Allegations of high-level snuffings in the regime have been present almost since the start of the uprising in 2011. Usually they have foreshadowed future accomplishments. An early one I recall was that a recruit in the Fourth Armored Division had shot Maher al-Assad in the arm (the recruit himself was of course then executed). While it may have named the wrong appendage, the rumor nicely prefigured the legless and decommissioned Rommel that Maher was to become later. Similarly, when rebels poisoned the food of Assef Shawkat, nearly but not quite killing him, they were quick to claim a victory that was still several months away.

The new, dramatic claims of Bashar's overdue demise aren't mere fantasy telegraphing, however. They reflect a new stage of relentless psychological warfare by the Syrian rebels who have lately encircled Damascus in an attempt not to take the city (which they can't yet do) but to lay the groundwork for its eventual taking. The aim is to deplete what remains of regime's morale, sow panic and paranoia in the ranks of the mukhabarat and conventional military, and put Assad on the propagandistic back foot. If the Lion of Damascus is now forced to roar just to offer proof of life, then he has all but lost control of the country. And this fact emphasizes another: namely, that the battle of all battles will be unlike any that has come before. What we're seeing now is a coming attraction for an apocalyptic film.

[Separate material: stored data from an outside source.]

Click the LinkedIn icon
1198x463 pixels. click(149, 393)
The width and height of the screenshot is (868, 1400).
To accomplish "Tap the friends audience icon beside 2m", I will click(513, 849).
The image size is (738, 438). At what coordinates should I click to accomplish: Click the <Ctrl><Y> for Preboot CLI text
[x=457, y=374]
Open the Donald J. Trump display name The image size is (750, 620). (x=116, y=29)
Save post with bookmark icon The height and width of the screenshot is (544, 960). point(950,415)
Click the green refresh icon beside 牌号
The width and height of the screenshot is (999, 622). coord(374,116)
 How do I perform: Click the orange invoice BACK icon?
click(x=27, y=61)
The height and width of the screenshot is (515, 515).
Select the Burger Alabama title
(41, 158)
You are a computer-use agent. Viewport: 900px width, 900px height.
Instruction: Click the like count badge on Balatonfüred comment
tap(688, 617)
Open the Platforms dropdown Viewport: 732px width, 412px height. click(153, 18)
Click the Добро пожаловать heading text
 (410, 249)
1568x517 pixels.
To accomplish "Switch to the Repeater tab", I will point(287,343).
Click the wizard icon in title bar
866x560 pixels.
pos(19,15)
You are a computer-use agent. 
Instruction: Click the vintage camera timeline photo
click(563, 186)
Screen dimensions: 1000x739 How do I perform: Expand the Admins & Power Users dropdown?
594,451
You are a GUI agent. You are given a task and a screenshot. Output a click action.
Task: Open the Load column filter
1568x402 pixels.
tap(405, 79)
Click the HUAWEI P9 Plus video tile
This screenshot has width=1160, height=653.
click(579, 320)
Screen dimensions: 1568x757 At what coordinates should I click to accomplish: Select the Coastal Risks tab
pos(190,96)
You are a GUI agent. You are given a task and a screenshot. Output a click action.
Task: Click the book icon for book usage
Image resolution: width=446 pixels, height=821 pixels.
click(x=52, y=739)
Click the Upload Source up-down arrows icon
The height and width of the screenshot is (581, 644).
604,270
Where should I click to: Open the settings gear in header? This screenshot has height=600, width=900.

A brief refresher here may be necessary. Although the rebels made an attempt to raid Damascus in July 2012, following the bombing of the crisis management cell (where Shawkat was killed and Maher was maimed) and a series of other daring attentats in the capital, the regime was able to regroup and push them out. A sustained and better-organized effort was then waged this past November with the more modest goal of destroying the regime's infrastructure and crippling its war machine. General Salim Idriss, the head of the U.S.-backed Supreme Military Command, and his deputy Abdel Karim, have outlined a two-step approach to this new strategy, the names of which should be self-explanatory: "The War for the Airports," which is to be succeeded by the "War for Artillery and Missiles."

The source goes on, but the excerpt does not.